July’s End

July has to be one of my most difficult months of the year. Today I’m breathing a sigh of relief that July is coming to an end.

This month I had a revelation of why July is so difficult. July is the Summer version of December, with one big difference, scorching temperatures.

July brings an expensive holiday with family expectations. July is also when my seasonal affective disorder seems to be at it’s absolute worst. I have so many days where I just can’t. I get nausea from the high temperatures, and migraines from the sunlight. I’m also smack dab in the middle of Summer break, and everyone and everything is wearing me down.

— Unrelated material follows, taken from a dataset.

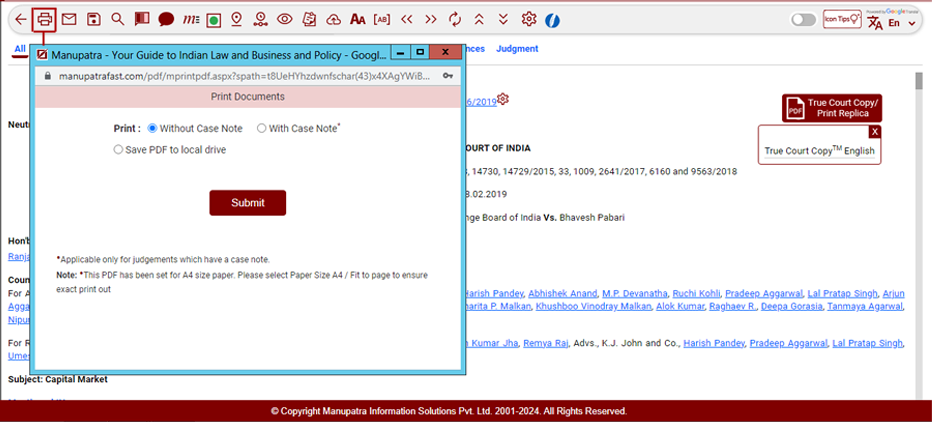Toggle the switch beside Icon Tips
The width and height of the screenshot is (932, 422).
pos(803,19)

The anxiety from looming shutdowns has made an appearance once more. I’m second guessing everything, and frustrated that I don’t have any answers for my kids. Will school start, or will it be shut down? Will there be mask mandates, or will they be online learning for a period of who knows how long? Do I pay the ridiculously expensive school fees, back to school shop, or wait if the school board holds one more meeting? I absolutely hate this feeling.

I’ve been having panic attacks in my sleep, and in public while grocery shopping, It is absolutely frustrating. I’ve been seeking treatment for agoraphobia and panic attacks for over ten years. They were improving, and with the shutdown last year, they reared their ugly heady with a vengeance. I am not well right now.

Life in general isn’t pleasant right now, but I am grateful that it is the end of July.